I'm not sure what you're aiming at here. Could someone explain in plain English ...

nl · on July 21, 2010

As others have mentioned, it allows you to use a remote box as a SOCKS proxy, so your browsing traffic originates from there and is encrypted on the local network.

This is useful when the local network is untrusted, or to bypass things like url blocklists or IP filtering.

The arguments are as follows:

ssh -C2qTnN -D 8080 your-user@example.com

C2: request compression, at level 2 (1 is least)

q: quite mode

T: Disable pseudo-tty allocation. I don't know why you would want this. I suspect since you are only using it for a proxy you don't really need a tty, but seems a little unnecessary to me.

n: redirect stdin from /dev/null.

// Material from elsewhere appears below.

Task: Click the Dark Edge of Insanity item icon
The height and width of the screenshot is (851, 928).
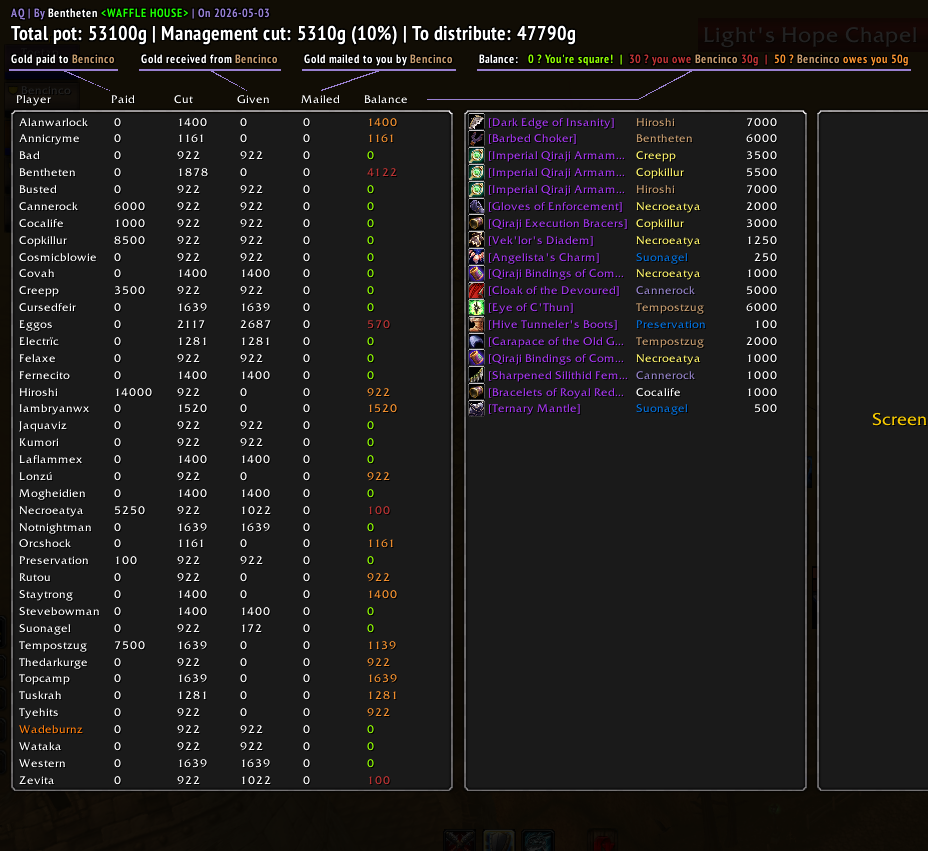Action: [476, 122]
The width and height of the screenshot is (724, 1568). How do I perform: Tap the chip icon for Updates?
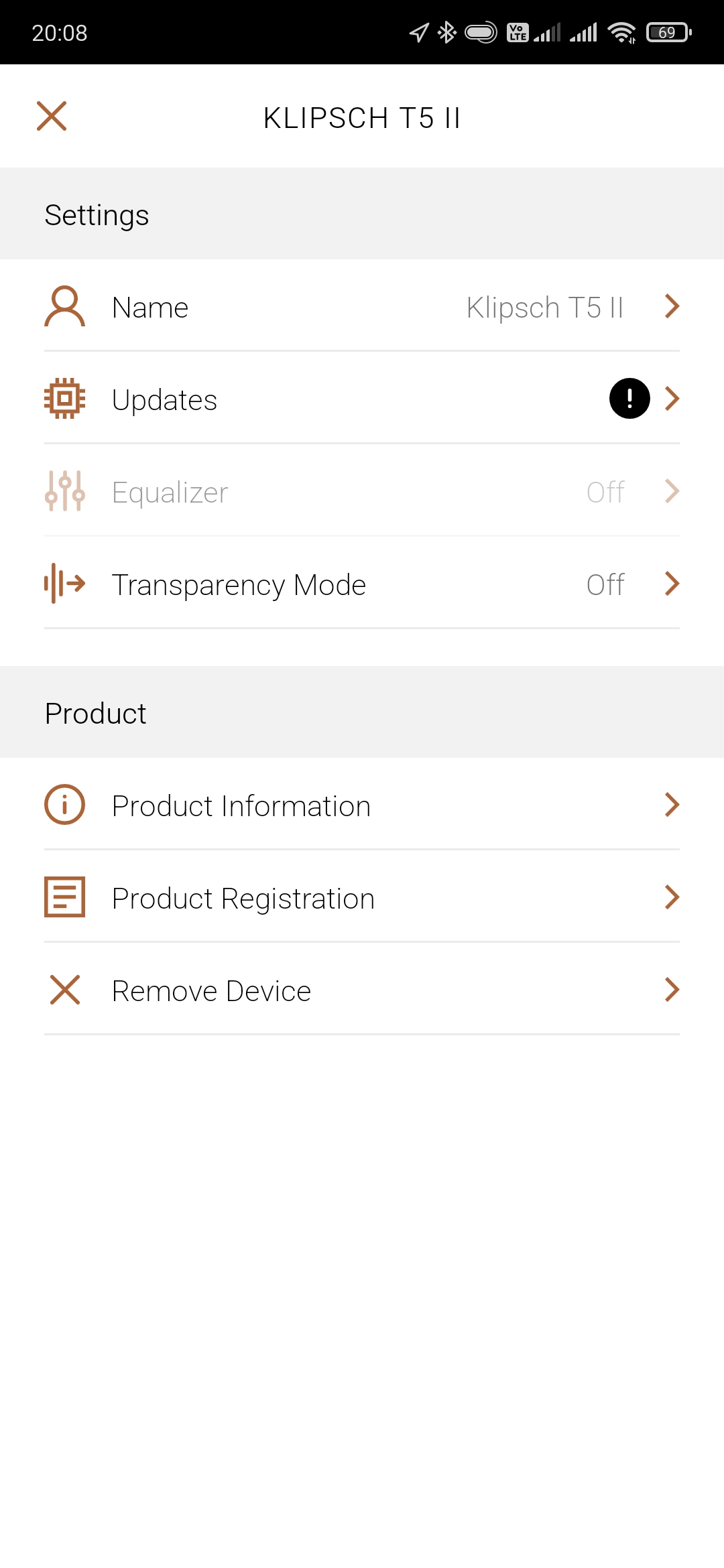tap(64, 399)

Again, not sure why this is needed, but I suspect it is related to the "T" option.

N: Do not execute a remote command. You are only using port forwarding so no commands are needed.

-D 8080: the local port to forward

your-user@example.com: Username/host of remote machine.

This is a pretty optimized example. The simplest working version is just ssh -D 8080 your-user@example.com. Personally, I'd use the -C2 argument as well, but leave the rest out.

sesqu · on July 22, 2010

According to my manpage, C is for compression and 2 is for SSH2. You'd need to use -o to set the compression level, and then you'd probably also want to make sure compression actually helps (manpage warns against it).

Similarly, -n is described as necessary for backgrounding the process, if you want to. I can't find a reason to use -T, unless you intend to send binary data over the pipe.

igravious · on July 22, 2010

Thanks. so it's for a private proxy.

herrherr · on July 21, 2010

You could also (theoretically, haven't tested it all):

- watch Hulu, when you're not in the US

- use Spotify when you are in the US (and you use a UK box for example)

- bypass your university firewall

- in general secure your connection in case you are using an open network

technomancy · on July 21, 2010

Actually I'm pretty sure the Adobe Flash plugin will ignore your proxy settings, so it will only work with actual web sites.

nl · on July 21, 2010

This isn't true - I use a proxy tunnel frequently, and Flash works fine.

bhattisatish · on July 22, 2010

Flash works but it uses the default system connection and not your browsers proxy connection. So in cases of site that have IP based restriction, flash based sites will still see your original IP

karatchov · on July 23, 2010

and how do you know about this ? I use the very same trick with youtube and many other flash based sites. And flash ALWAYS use the browser's settings (at least in opera and firefox) both in Windows and Ubuntu

precious · on Aug 23, 2010

Launch your browser using tsocks.

bacarter · on July 22, 2010

ssh tunnels work great for hulu and netflix when travelling abroad. Or so I've heard :)

Mc_Big_G · on July 21, 2010

Basically, you are sending and receiving all of your web traffic through an encrypted connection to a remote computer.

A typical use for this is when you are connected to a foreign network like a hotel. If you don't route your http traffic over ssh, there is a risk of having your traffic sniffed and/or recorded.